• WORK INSTRUCTIONS: The lines to reproduce run from the first one below to the line containing "The width and height of the screenshot is (1078, 600).", both included. Reproduce them exactly and nothing else.

• INPUT FOR THIS TASK:
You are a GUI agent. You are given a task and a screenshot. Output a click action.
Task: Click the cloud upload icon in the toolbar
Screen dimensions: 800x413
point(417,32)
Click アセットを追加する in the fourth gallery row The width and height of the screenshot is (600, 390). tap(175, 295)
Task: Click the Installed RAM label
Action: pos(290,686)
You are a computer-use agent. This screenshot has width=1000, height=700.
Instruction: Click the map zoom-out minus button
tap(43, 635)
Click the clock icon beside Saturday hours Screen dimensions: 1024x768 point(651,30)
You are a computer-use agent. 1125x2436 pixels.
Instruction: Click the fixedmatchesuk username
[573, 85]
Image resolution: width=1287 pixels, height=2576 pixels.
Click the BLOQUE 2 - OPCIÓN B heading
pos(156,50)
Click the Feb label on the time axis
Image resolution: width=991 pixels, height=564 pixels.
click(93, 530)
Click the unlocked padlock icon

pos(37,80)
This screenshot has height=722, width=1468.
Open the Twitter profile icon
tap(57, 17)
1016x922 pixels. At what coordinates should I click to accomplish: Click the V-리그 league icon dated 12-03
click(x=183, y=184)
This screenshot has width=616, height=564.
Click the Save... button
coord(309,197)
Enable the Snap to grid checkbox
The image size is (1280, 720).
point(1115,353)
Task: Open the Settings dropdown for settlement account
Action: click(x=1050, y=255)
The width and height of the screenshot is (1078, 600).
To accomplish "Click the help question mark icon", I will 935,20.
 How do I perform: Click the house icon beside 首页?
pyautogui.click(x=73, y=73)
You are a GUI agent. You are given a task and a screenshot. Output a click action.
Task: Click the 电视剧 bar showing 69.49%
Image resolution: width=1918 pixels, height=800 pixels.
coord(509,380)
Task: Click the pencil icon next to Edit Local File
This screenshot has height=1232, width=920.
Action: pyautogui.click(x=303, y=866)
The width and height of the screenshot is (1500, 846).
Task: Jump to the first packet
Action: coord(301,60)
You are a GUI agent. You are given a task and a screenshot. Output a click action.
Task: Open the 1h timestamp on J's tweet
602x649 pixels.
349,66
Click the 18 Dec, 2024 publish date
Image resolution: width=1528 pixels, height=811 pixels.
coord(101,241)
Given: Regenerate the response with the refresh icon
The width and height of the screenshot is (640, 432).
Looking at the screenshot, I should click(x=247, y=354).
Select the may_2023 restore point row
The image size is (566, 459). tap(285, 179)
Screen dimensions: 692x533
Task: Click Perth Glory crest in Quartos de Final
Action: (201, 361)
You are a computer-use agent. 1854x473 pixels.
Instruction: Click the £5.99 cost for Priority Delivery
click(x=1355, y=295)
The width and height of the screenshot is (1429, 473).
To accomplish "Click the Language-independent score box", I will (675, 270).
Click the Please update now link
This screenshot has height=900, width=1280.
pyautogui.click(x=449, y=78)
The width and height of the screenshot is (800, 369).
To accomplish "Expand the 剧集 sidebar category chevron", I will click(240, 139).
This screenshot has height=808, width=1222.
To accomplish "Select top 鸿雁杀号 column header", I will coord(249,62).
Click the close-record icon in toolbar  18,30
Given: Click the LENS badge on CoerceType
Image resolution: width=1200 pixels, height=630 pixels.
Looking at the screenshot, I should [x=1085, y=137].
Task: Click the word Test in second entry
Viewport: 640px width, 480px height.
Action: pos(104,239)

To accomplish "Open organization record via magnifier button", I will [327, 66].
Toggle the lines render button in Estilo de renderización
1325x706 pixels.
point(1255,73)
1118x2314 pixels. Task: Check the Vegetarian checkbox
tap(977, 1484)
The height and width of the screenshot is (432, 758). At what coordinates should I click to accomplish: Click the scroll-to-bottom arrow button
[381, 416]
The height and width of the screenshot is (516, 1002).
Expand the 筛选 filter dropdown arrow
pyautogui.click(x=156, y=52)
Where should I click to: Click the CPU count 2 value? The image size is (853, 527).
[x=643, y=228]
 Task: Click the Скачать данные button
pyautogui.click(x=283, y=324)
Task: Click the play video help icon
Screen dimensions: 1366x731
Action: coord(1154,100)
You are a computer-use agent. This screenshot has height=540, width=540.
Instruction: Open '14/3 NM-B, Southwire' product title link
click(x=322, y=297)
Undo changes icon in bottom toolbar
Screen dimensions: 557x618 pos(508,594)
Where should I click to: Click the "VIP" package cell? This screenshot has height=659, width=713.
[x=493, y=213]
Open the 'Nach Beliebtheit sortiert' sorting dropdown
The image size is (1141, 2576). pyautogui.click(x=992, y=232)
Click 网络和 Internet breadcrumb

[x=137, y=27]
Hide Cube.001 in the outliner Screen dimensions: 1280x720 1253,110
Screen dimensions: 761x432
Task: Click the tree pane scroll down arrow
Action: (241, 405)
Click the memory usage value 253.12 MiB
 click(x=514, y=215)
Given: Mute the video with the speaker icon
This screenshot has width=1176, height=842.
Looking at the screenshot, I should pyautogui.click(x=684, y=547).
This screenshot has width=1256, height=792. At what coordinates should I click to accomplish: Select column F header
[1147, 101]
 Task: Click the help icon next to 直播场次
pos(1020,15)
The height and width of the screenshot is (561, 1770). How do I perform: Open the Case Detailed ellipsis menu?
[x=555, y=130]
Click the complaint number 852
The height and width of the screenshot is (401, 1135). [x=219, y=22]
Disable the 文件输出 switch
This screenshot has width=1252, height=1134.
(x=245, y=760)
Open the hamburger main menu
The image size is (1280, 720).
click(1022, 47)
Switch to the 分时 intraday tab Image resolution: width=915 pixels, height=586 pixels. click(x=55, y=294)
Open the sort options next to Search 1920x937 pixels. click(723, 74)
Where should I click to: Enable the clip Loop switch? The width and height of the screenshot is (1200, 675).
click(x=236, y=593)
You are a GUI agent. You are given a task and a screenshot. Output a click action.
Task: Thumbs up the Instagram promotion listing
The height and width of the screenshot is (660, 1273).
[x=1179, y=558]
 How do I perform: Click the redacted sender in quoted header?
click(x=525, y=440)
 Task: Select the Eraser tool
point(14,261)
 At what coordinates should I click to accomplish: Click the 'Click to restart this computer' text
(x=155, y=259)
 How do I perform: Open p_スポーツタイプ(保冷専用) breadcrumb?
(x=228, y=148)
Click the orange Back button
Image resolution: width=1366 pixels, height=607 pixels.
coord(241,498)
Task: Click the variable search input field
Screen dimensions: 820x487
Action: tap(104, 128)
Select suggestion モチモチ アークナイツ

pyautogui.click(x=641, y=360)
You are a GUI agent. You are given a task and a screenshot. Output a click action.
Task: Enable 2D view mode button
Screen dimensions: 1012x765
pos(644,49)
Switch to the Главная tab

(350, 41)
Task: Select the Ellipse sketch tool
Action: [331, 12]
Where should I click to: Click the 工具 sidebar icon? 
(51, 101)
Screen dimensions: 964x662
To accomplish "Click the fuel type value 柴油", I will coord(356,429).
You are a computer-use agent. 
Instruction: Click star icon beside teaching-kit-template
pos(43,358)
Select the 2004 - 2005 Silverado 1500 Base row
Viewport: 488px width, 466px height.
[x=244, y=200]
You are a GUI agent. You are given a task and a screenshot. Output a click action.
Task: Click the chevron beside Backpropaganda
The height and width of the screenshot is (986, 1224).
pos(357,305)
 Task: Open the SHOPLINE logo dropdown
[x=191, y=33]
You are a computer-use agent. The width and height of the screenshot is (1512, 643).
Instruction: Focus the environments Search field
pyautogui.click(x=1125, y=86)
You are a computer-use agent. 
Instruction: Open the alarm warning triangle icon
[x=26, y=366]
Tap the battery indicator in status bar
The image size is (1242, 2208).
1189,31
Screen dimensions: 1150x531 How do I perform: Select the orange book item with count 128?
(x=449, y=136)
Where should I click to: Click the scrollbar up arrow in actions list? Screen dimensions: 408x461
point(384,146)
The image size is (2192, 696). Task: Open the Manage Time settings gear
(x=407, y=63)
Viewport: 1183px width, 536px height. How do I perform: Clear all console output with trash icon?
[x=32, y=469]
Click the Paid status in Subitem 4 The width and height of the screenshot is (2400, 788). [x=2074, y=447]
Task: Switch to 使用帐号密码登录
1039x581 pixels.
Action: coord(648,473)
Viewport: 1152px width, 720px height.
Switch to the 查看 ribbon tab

• OUTPUT BELOW:
You are a GUI agent. You are given a task and a screenshot. Output a click action.
Task: Click the cloud upload icon in the toolbar
Screen dimensions: 800x413
point(417,32)
Click アセットを追加する in the fourth gallery row The width and height of the screenshot is (600, 390). tap(175, 295)
Task: Click the Installed RAM label
Action: pos(290,686)
You are a computer-use agent. This screenshot has width=1000, height=700.
Instruction: Click the map zoom-out minus button
tap(43, 635)
Click the clock icon beside Saturday hours Screen dimensions: 1024x768 point(651,30)
You are a computer-use agent. 1125x2436 pixels.
Instruction: Click the fixedmatchesuk username
[573, 85]
Image resolution: width=1287 pixels, height=2576 pixels.
Click the BLOQUE 2 - OPCIÓN B heading
pos(156,50)
Click the Feb label on the time axis
Image resolution: width=991 pixels, height=564 pixels.
click(93, 530)
Click the unlocked padlock icon

pos(37,80)
This screenshot has height=722, width=1468.
Open the Twitter profile icon
tap(57, 17)
1016x922 pixels. At what coordinates should I click to accomplish: Click the V-리그 league icon dated 12-03
click(x=183, y=184)
This screenshot has width=616, height=564.
Click the Save... button
coord(309,197)
Enable the Snap to grid checkbox
The image size is (1280, 720).
point(1115,353)
Task: Open the Settings dropdown for settlement account
Action: click(x=1050, y=255)
The width and height of the screenshot is (1078, 600).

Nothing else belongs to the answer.